Summary: A look at the items that Novell is marketing nowadays, including a critical look into its characterisation as a “Linux company”
NOVELL is still waiting for a buyer and based on the lack of Novell news, it is likely that it negotiates with potential buyers (about 20 of them were reported) behind the scenes. Such negotiations would keep the company busy and distracted, as well as unwilling to launch new products or make acquisitions. It is at times like these that the Microsoft-sympathetic press points out:
Speaking of Linux, you may have noticed that SUSE Linux vendor Novell (Nasdaq: NOVL) put itself on the sales block.
Novell’s main business is not SUSE though (just days ago Novell staff got quoted for a print issue of Processor magazine, but as usual they never mention GNU/Linux or SUSE). Novell is stuck in the middle of nowhere because legacy that sustained it to some degree is fading away as time goes by. Novell certification therefore loses its value and IDG made public some Novell exams this week [1, 2].

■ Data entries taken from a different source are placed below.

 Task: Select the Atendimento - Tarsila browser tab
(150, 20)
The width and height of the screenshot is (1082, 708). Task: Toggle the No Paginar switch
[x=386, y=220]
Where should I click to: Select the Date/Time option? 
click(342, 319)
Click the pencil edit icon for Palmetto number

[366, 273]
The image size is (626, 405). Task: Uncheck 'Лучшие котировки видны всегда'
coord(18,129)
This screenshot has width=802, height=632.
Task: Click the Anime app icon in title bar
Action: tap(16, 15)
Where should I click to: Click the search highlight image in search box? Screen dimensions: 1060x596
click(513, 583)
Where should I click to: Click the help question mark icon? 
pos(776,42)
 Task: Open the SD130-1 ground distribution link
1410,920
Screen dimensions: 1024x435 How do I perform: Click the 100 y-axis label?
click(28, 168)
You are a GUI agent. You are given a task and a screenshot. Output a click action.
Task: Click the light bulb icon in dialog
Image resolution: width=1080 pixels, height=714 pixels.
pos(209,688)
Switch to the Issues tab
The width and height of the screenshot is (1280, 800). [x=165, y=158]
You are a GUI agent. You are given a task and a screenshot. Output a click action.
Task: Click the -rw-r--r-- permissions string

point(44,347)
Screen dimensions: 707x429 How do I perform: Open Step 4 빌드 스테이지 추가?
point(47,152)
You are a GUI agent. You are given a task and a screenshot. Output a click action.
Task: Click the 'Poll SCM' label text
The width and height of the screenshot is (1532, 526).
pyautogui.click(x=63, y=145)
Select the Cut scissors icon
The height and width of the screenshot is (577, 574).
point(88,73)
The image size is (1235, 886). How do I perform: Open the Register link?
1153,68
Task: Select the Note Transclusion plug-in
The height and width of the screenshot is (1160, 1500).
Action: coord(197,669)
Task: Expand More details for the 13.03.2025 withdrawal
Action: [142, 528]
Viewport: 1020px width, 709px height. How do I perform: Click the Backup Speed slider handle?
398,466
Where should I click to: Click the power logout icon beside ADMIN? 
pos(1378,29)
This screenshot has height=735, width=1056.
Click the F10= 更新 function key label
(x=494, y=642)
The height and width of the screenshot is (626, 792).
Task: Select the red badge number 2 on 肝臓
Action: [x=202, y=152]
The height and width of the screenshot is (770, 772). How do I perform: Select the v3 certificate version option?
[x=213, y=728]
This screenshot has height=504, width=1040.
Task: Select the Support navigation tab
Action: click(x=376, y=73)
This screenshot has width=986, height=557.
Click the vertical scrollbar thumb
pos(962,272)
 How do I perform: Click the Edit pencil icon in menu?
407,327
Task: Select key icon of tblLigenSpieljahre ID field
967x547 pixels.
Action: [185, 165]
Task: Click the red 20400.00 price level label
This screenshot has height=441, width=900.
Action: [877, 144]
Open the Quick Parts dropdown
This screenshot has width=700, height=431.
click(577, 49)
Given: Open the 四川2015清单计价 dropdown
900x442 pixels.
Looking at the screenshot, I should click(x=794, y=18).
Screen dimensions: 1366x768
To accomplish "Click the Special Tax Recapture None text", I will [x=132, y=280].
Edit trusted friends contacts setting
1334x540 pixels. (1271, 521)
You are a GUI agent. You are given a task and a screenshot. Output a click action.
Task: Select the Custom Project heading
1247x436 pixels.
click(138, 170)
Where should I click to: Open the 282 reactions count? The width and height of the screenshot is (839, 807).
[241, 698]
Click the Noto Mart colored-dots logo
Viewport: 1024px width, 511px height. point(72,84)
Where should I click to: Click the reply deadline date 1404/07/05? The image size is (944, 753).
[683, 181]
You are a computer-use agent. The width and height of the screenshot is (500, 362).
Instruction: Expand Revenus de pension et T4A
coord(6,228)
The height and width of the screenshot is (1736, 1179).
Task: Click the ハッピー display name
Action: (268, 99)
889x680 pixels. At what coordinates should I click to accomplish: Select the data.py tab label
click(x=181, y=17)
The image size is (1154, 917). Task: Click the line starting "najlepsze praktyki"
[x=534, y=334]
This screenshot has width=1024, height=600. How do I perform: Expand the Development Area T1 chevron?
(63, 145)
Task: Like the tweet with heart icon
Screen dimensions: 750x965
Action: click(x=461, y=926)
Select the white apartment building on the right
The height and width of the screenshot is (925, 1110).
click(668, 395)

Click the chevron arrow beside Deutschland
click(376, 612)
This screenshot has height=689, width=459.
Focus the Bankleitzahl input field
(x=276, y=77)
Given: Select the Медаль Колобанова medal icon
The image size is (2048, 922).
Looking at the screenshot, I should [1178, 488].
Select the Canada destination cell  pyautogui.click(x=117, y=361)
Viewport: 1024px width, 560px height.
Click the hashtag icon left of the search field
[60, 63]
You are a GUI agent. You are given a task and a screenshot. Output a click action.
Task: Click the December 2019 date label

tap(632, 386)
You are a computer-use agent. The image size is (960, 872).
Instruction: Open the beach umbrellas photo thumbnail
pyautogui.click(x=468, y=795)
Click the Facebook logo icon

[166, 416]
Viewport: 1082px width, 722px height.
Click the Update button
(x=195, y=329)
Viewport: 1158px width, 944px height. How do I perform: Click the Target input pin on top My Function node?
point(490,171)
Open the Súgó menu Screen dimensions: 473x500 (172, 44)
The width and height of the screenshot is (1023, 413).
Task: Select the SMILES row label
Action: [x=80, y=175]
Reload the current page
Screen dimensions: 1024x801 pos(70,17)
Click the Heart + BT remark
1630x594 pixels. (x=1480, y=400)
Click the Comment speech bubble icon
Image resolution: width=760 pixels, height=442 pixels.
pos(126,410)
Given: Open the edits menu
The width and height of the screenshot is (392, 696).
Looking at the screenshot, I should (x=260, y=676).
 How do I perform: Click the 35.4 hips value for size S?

One might say that Novell left its legacy business behind and is now betting on GNU/Linux and “Open Source”. That was probably true some years ago, but as we showed repeatedly in recent months (and analysts agreed), Novell changed its course and it is back to promoting proprietary software along with Fog Computing. Novell is mentioned in a couple of new articles about Google’s Fog Computing [1, 2], which competes against some of Novell’s proprietary software, namely GroupWise in this case:
The letter noted that a working group to test the pilot program convened to discuss its findings. Many users were disappointed at the lack of features similar to the ones in the city’s old Novell GroupWise system. Users also said they experienced less than acceptable speeds in certain areas of the city.
“There are vertical industries, such as healthcare and manufacturing, where we would partner with third-party service providers,” Gardiner says, adding specific announcements around CA’s cloud strategy will be forthcoming later this summer.CA’s moves could put it on a similar path as Novell, which during the past year has made an aggressive push to adapt some of its fundamental technologies in identity management to work in cloud-based environments.
There are other vendors attempting this sort integration, such as Oracle and Novell, who focus on linking GRC to identity access. But Tero says Oracle and Novell lack the breadth and depth that the SAP and CA partnership will offer. “They’re going to be pushing a lot of information — security and compliance — up to SAP GRC Manager, which goes beyond just an identity attribute,” she said.
The first article says that Novell “during the past year has made an aggressive push to adapt some of its fundamental technologies in identity management to work in cloud-based environments.”
That means proprietary software and Fog Computing. That’s what Novell is about.